Karhutla Muncul di Area Konsesi Perusahaan yang Belum Maksimal Penanganan Karhutla
Titik panas penyebab kebakaran hutan dan lahan (karhutla) terus muncul di area konsesi perusahaan yang menunjukkan belum maksimalnya penanganan karhutla di Indonesia, seperti di Riau, Jambi, Sumatra Selatan, Kalimantan Barat, dan Kalimantan Tengah, DPR perlu:
a. Mendorong pemerintah bersama Kepolisian mengevaluasi kerap kali munculnya titik panas di area konsesi perusahaan sehingga menyebabkan terjadinya karhutla, dan memberikan tindak tegas hingga timbulkan efek jera kepada pihak-pihak terlibat, serta lebih tegas dan progresif dalam menangani korporasi penyebab karhutla;
b.

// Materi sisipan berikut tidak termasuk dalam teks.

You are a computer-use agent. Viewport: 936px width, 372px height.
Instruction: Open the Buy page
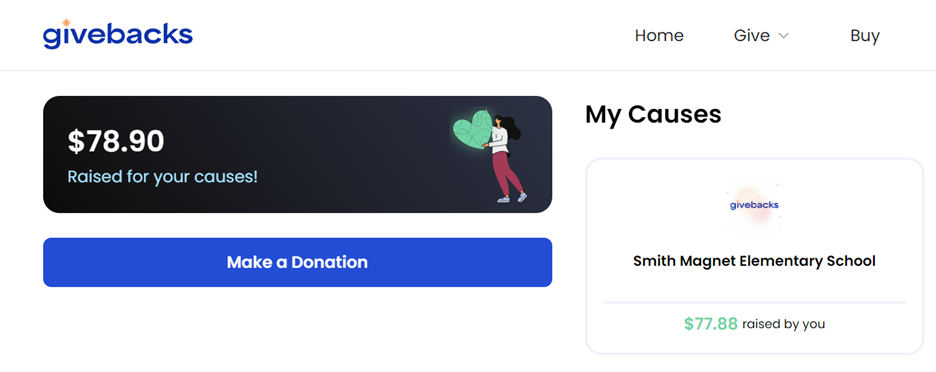[865, 36]
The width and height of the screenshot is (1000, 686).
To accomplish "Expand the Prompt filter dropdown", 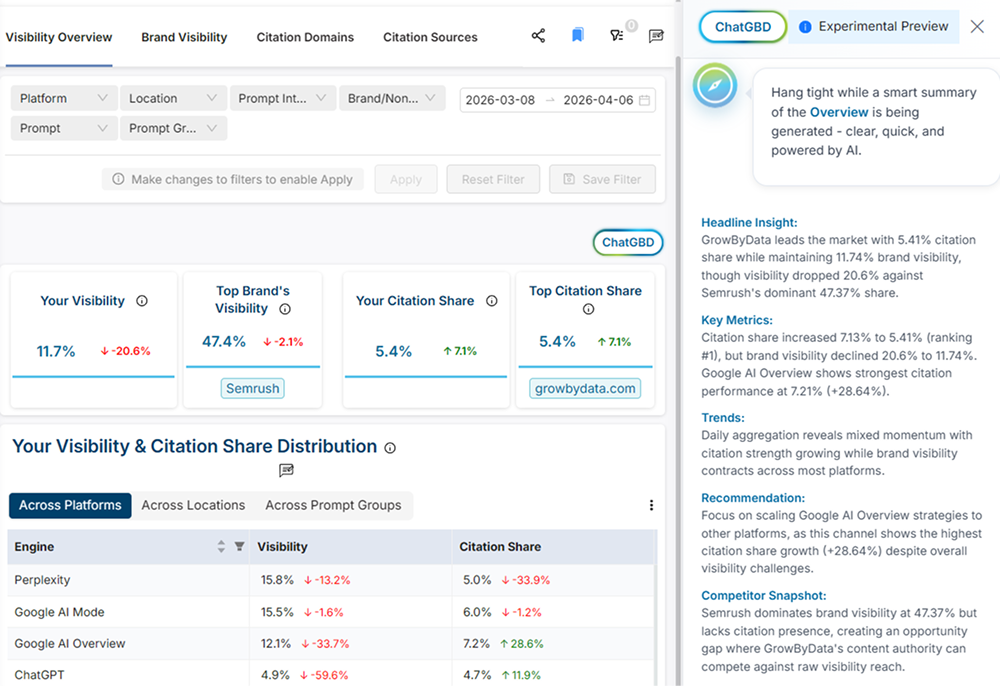I will point(63,128).
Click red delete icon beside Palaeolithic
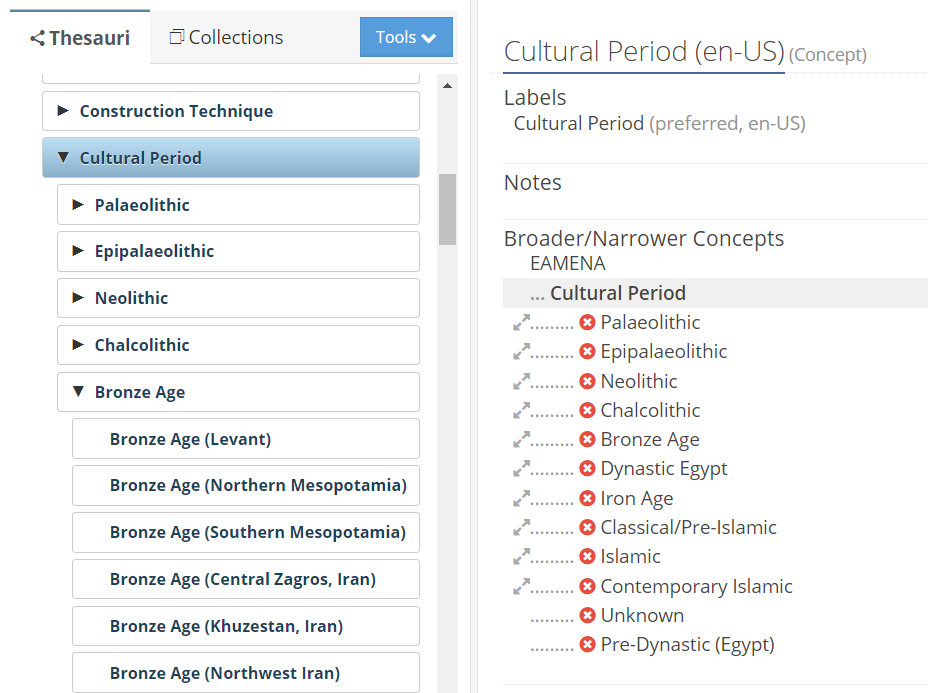 [587, 323]
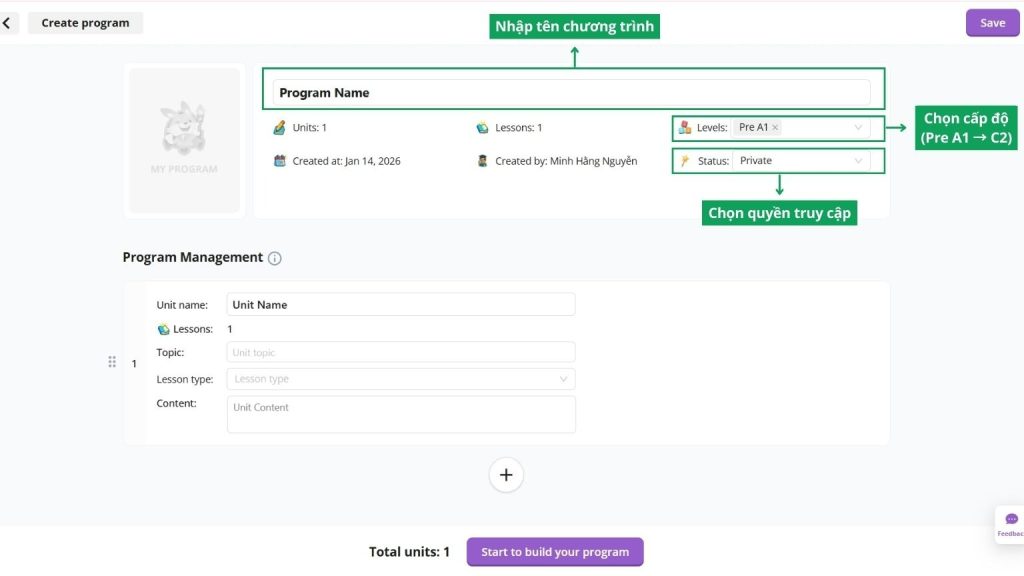Click the Create program title label
The width and height of the screenshot is (1024, 576).
click(85, 23)
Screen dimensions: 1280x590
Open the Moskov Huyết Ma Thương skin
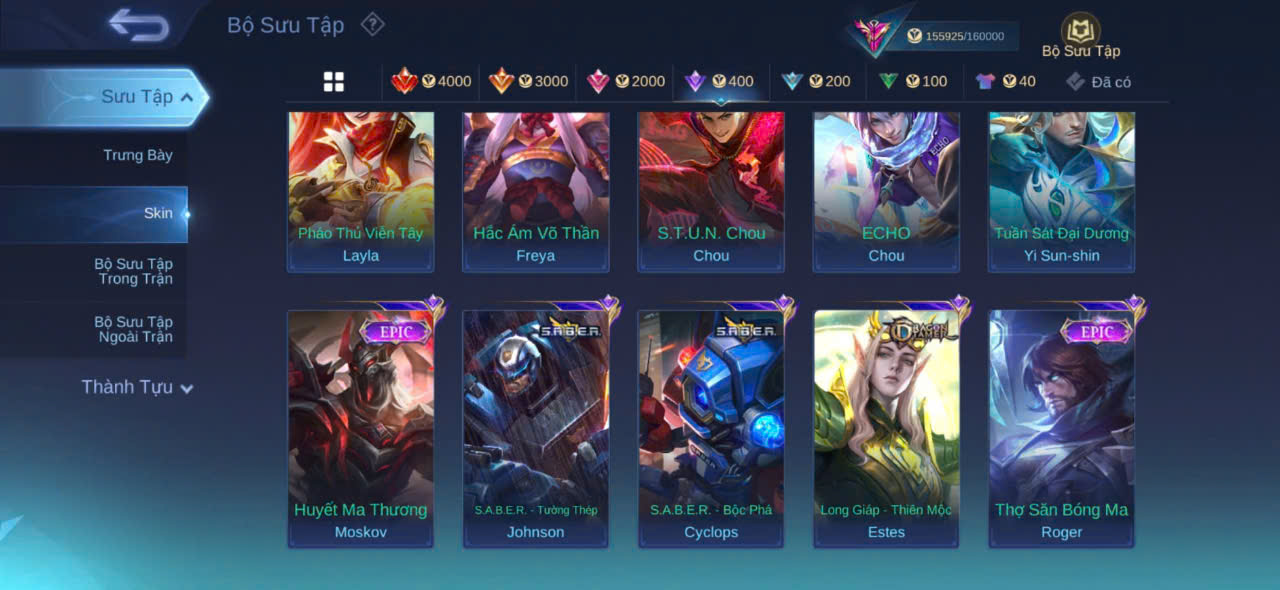(361, 429)
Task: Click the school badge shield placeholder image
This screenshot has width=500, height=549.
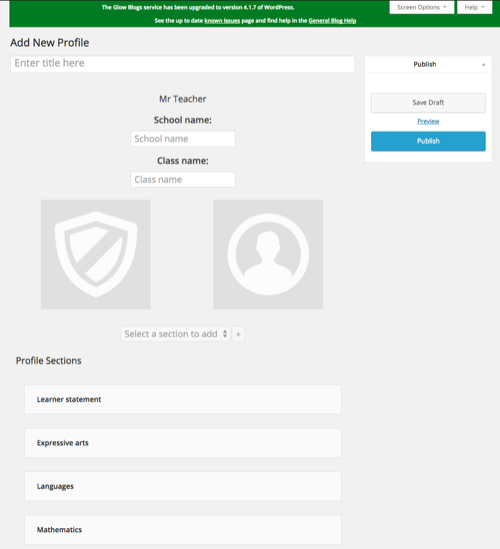Action: (96, 255)
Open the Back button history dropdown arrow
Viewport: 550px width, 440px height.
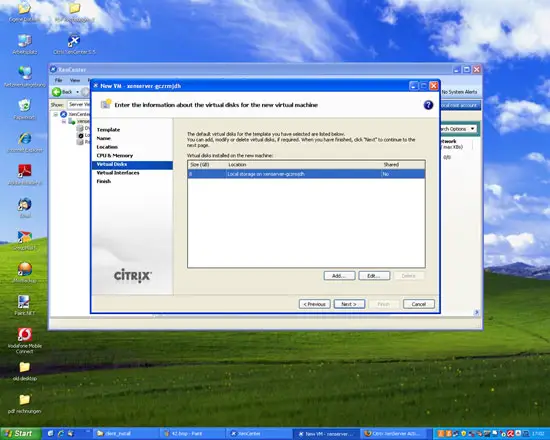point(78,92)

Mendorong Kementerian Lingkungan Hidup dan Kehutanan (KLHK) bersama Badan Nasional Penanggulangan Bencana (BNPB), Badan Penanggulangan Bencana Daerah (BPBD), dan Pemerintah Daerah (Pemda) menyusun langkah mitigasi untuk mencegah terjadinya karhutla, seperti dengan mempersiapkan sarana dan prasarana, seperti alat pemadam kebakaran, mengeluarkan maklumat larangan bakar, dan menyediakan posko pemantauan di lokasi rawan karhutla;
c. Mendorong KLHK bersikap tegas dalam mengevaluasi dan tidak segan mencabut sejumlah perizinan korporasi dengan memasukkan aspek karhutla sebagai pertimbangan dalam evaluasi dan pencabutan perizinan korporasi tersebut;
d. Mendorong KLHK, BNPB, BPBD, dan Pemda berkoordinasi dengan Badan Meteorologi, Klimatologi, dan Geofisika (BMKG) untuk mengupdate kondisi cuaca, serta berkoordinasi dengan pihak-pihak terkait untuk memberikan pelatihan terhadap petugas atau tim pemadam kebakaran, termasuk TNI/Polri, dan menetapkan status siaga darurat karhutla di sejumlah daerah rawan, guna meminimalisir risiko dari terjadinya karhutla;
e. Mendorong KLHK, Polisi Hutan, dan Pemda melakukan patroli hutan secara masif, mandiri, dan terpadu, meningkatkan kewaspadaan, memberikan imbauan dan edukasi kepada masyarakat setempat untuk bersama-sama mencegah karhutla, membenahi infrastruktur pembasahan lahan rawan terbakar, hingga mengoptimalkan sistem deteksi dini dan monitoring titik api (hotspot), guna ditekannya peristiwa karhutla, mengingat berdasarkan analisis Wahana Lingkungan Hidup Indonesia (Walhi), 7.857 hotspot terdeteksi sepanjang Juni 2023, yaitu sebanyak 2.080 hotspot berada di area korporasi dari konsesi hak guna usaha (HGU) sawit, izin usaha pemanfaatan hasil hutan kayu hutan alam (IUP-HHK-HA), dan izin usaha pemanfaatan hasil hutan kayu hutan tanaman industri (IUPHHK-HTI);
f. Mendorong KLHK, Pemda, dan Polisi Hutan untuk melakukan verifikasi lapangan (groundcheck hotspot) secara berkala, sehingga dapat dilakukan antisipasi dan penanganan karhutla secara dini apabila ditemukan tanda-tanda akan terjadi karhutla, termasuk yang berada di area konsesi korporasi;
g. Mendorong KLHK bersama Pemda secara berkala melakukan program reboisasi atau penghijauan kembali hutan-hutan atau wilayah yang terdampak karhutla, sehingga Indonesia tidak terus kehilangan wilayah hutan dan keseimbangan ekosistem tetap terjaga;
h. Mendorong KLHK bersama Pemda memberikan peringatan kepada korporasi terkait, agar melakukan upaya untuk meminimalisir terjadinya karhutla di area konsesi, dan mengedukasi masyarakat yang tinggal di sekitar wilayah yang berpotensi karhutla untuk menjaga kelestarian dan keasrian hutan, dan tidak melakukan pembakaran hutan dengan sengaja atau secara illegal. Diharapkan Pemda dapat memberdayakan atau mempekerjakan masyarakat setempat untuk membantu menjaga kawasan hutan dan mengelola hutan maupun hasil hutan, sehingga mencegah masyarakat untuk melakukan perusakan hutan.